■ **Instruções do exercício**:
A - Liste todos os grupos de risco citados no trecho sobre doença celíaca.
B - Segundo o trecho sobre doença celíaca, qual é a concordância da doença em gêmeos monozigóticos?
C - Dê continuidade ao trecho sobre doença celíaca a partir do ponto em que ele termina.

Apresentação Clássica
- esteatorreia, distensão abdominal, edema e adinamia importante
- diarreia: <50% dos casos
(varia desde quadro grave de má absorção e desnutrição proteico-calórica até sintomas gastrointestinais inespecíficos)
Espectro da Doença Celíaca
1. Doença Ativa
- Forma Clássica: sintomas e sequelas de má absorção gastrointestinal; diagnóstico por testes sorológicos positivos e exame histopatológico característico;
- Com sintomas atípicos: predomínio de sintomas extraintestinais.
2. Doença Silenciosa
- assintomáticos;
- teste sorológico positivo e exame histopatológico com alterações típicas de DC.
3. Doença Latente
- assintomáticos;
- teste sorológico positivo, mas sem alterações na biópsia.
Epidemiologia
No Brasil, de 1:681 até 1:273. Vale destacar que, para cada caso diagnosticado, há 3 a 7 casos não diagnosticados.
Grupos de risco: anemia ferropriva, osteoporose, baixa estatura, infertilidade, doenças autoimunes e história familiar positiva para doença celíaca.
Genética
Há uma predisposição, visto que a concordância é de 75% para gêmeos monozigóticos. O risco é atribuído ao antígeno leucocitário humano (HLA) classe III, HLADQ2 e HLADQ8, encontrados em 95% dos pacientes com doença celíaca.
Diagnóstico
Época mais importante: suspeita da doença.
É fundamental na prevenção de doenças malignas do TGI, manifestações neurológicas, infertilidade, abortos de repetição, baixa estatura, distúrbios ósseos e do metabolismo do cálcio.

■ **Itens fornecidos**:
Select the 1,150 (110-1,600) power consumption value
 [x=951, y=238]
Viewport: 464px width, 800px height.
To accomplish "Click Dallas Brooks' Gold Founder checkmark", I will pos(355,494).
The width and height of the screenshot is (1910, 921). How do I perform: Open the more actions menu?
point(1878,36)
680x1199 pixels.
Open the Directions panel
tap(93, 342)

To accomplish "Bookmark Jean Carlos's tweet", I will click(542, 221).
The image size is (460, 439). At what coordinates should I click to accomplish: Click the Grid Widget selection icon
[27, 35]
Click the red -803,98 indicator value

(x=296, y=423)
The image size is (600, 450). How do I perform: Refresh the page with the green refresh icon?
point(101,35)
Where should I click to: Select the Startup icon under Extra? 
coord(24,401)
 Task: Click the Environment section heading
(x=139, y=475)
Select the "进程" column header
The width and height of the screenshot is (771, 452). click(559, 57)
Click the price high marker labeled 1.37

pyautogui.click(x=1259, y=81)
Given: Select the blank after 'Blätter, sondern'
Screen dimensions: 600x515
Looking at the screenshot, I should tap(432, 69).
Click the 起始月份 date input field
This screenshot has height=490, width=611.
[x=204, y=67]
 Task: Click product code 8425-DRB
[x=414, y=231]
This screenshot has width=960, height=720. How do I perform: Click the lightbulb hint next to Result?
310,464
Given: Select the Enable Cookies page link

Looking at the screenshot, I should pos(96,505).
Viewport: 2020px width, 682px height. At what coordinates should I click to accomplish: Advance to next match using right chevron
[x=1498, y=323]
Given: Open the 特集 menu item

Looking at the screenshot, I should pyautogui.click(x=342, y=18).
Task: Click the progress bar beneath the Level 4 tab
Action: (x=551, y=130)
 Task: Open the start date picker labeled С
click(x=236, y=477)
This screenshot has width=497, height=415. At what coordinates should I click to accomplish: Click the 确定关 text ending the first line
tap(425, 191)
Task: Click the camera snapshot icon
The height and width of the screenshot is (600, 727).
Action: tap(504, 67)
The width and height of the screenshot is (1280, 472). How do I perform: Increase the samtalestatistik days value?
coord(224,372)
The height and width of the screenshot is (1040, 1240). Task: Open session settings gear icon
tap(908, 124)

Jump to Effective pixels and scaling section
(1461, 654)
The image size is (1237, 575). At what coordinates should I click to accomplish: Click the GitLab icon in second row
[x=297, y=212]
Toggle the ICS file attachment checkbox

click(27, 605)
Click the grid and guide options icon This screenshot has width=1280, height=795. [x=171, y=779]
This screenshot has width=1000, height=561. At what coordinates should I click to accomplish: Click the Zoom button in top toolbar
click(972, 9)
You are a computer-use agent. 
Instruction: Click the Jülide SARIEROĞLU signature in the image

■ **Respostas**:
A -
- anemia ferropriva
- osteoporose
- baixa estatura
- infertilidade
- doenças autoimunes
- história familiar positiva para doença celíaca

B - A concordância é de 75%.

C -
· Testes sorológicos
- Exame sorológico (anti-endomísio IgA ou anti-transglutaminase IgA de cobaia e humana). Obs1: Pacientes com deficiência de IgA (risco de 1,7% a 2,6% de apresentar DC) apresenta, exames sorológicos falsos negativos. Então, deve-se dosar imunoglobulina IgA para descartar deficiência associada.
Obs2: Falso positivo: doença hepática crônica, insuficiência cardíaca avançada, doença inflamatória intestinal e doenças reumáticas.
· Biópsia Duodenal
É o teste padrão ouro no diagnóstico da doença celíaca. Os achados característicos são: atrofia das vilosidades, hiperplasia de criptas e aumento dos linfócitos intra-epiteliais (>40/100 enterócitos).
Critérios de Marsh
- Estágio 0: padrão pré-infiltrativo
- Estágio 1: padrão infiltrativo
- Estágio 2: padrão hiperplásico
- Estágio 3: padrão destrutivo
- Estágio 4: padrão hipoplásico
Tratamento da Doença Celíaca
Orientação quanto à dieta sem glúten (acompanhamento com nutricionista).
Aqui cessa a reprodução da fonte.